My custom accuracy is defined here but I doubt it's my personal implementation as it should be somehow close no matter what I did (I think).
Any hint here is useful. I don't know if I should review the custom metric, the dataset, the model. It seems outside all of them.
I tried to continue training after stopping and average_accuracy
starts from where it left at more than 90%.
Context of custom metric. I use it for semantic segmentation. So each image has an image of labels as output of WxHx4 (4 are my total number of classes).
It computes the average accuracy, for example, the accuracy of each class separately and then, if they were 4 classes it does sum(accuracies per class) / 4.
Here the main code:
def custom_average_accuracy(y_true, y_pred):
# Mask to remove the labels (y_true) that are zero: ex. [0, 0, 0]

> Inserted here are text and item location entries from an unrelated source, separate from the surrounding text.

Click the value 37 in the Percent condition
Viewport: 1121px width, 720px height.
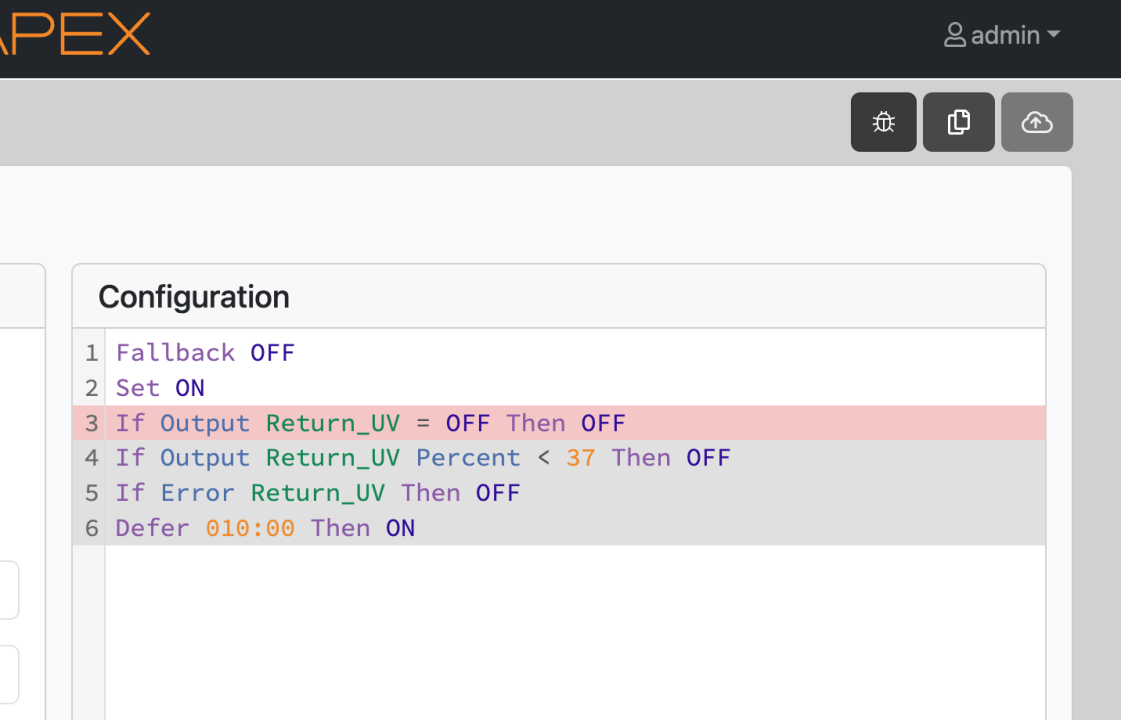click(580, 458)
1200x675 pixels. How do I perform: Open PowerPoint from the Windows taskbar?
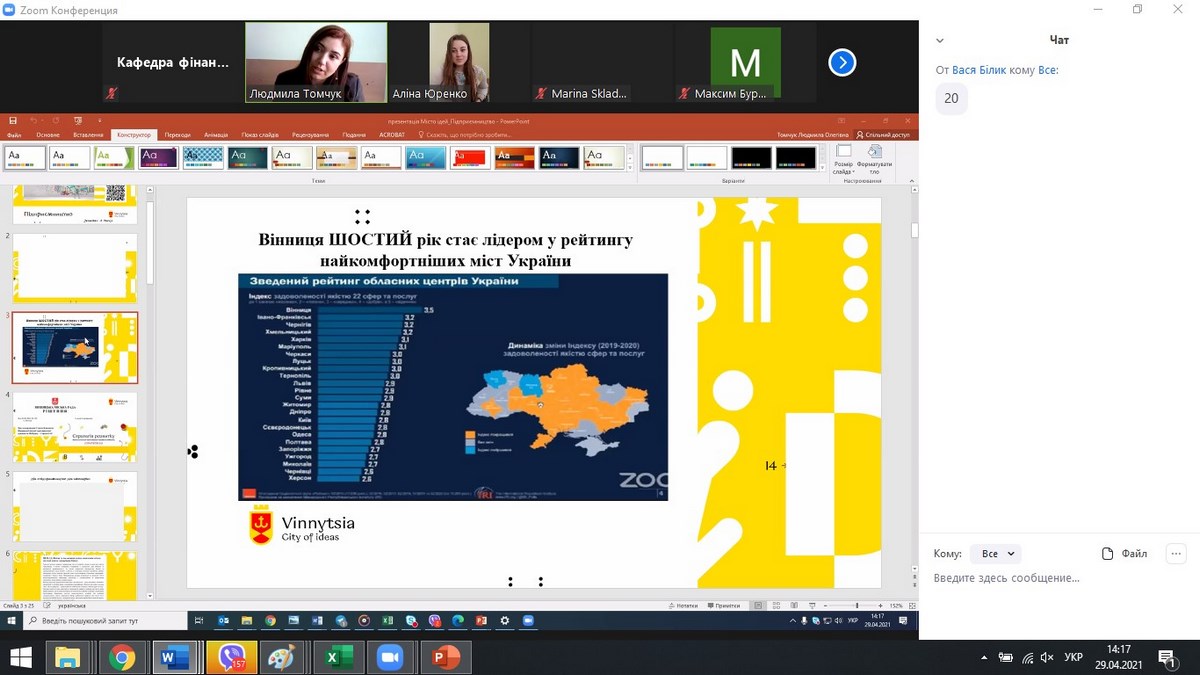(x=444, y=657)
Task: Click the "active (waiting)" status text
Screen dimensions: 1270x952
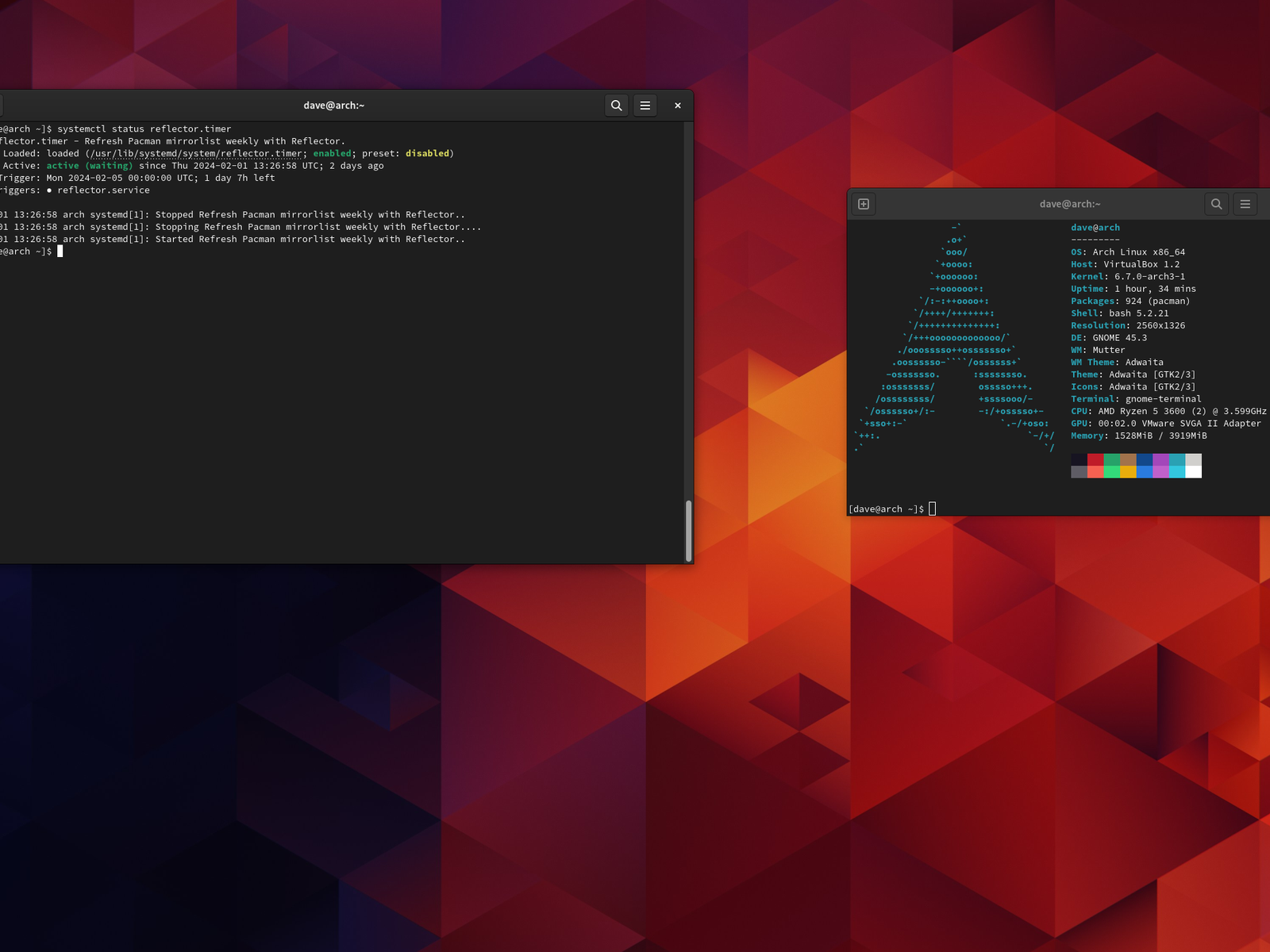Action: click(89, 166)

remove_zeros_mask = tf.math.logical_not(tf.math.reduce_all(tf.math.logical_not(tf.cast(y_true, bool)), axis=-1))
y_true = tf.boolean_mask(y_true, remove_zeros_mask)
y_pred = tf.boolean_mask(y_pred, remove_zeros_mask)
num_cls = y_true.shape[-1]
y_pred = tf.math.argmax(y_pred, axis=-1) # ex. [0, 0, 1] -> [2]
y_true = tf.math.argmax(y_true, axis=-1)
accuracies = tf.TensorArray(tf.float32, size=0, dynamic_size=True)
for i in range(0, num_cls):
cls_mask = y_true == i
cls_y_true = tf.boolean_mask(y_true, cls_mask)
if not tf.equal(tf.size(cls_y_true), 0): # Some images don't have all the classes present.
new_acc = _accuracy(y_true=cls_y_true, y_pred=tf.boolean_mask(y_pred, cls_mask))
accuracies = accuracies.write(accuracies.size(), new_acc)
accuracies = accuracies.stack()
return tf.math.reduce_sum(accuracies) / tf.cast(len(accuracies), dtype=accuracies.dtype)
I believe the problem might be on the if not tf.equal(tf.size(cls_y_true), 0)
line but I still can't seem were.
More wird information. This is exactly my lines of code:
x_input, y_true = np.concatenate([x for x, y in ds], axis=0), np.concatenate([y for x, y in ds], axis=0)
model.evaluate(x=x_input, y=y_true) # This gets 38% accuracy
model.evaluate(ds) # This gets 55% accuracy
What the hell is going on here? How can those lines of code give a different result?!?!
So now I have that if I don't do the ds = ds.shuffle()
the example up (30ish vs 50ish ACC values) are Ok.